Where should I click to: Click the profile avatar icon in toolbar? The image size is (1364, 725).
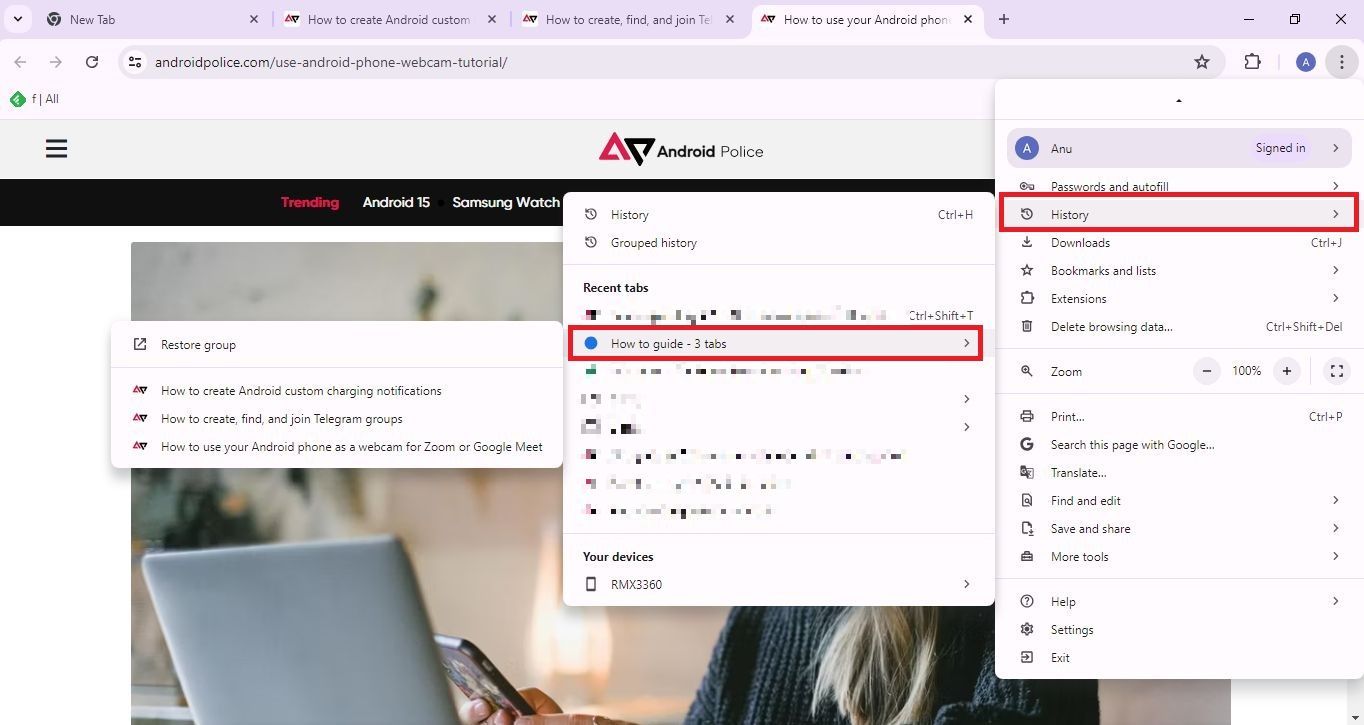[x=1305, y=62]
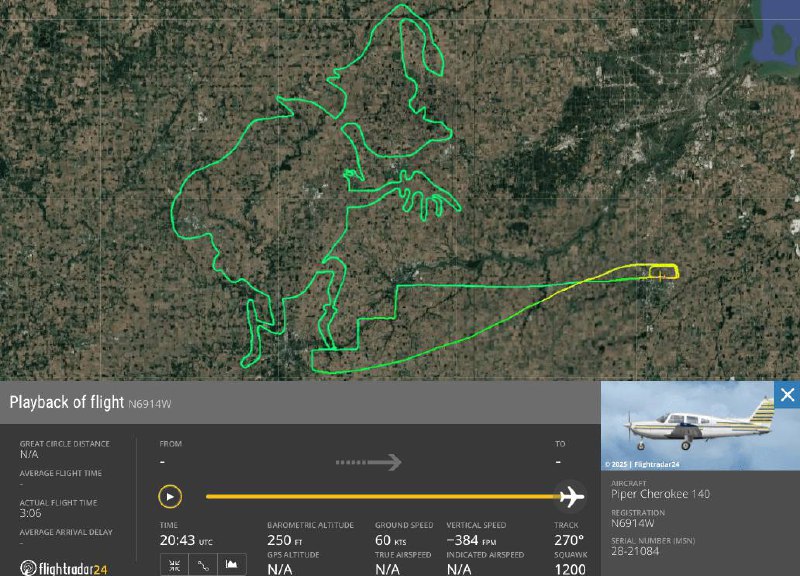The image size is (800, 576).
Task: Click the Flightradar24 logo
Action: 64,568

■ PROBLEM STATEMENT: With the pictures omitted, restate every entry above word for word.

■ WRITTEN RESPONSE:
Where should I click to: Click the profile avatar icon in toolbar? The image size is (1364, 725).
[x=1305, y=62]
The image size is (800, 576).
Task: Click the Flightradar24 logo
Action: 64,568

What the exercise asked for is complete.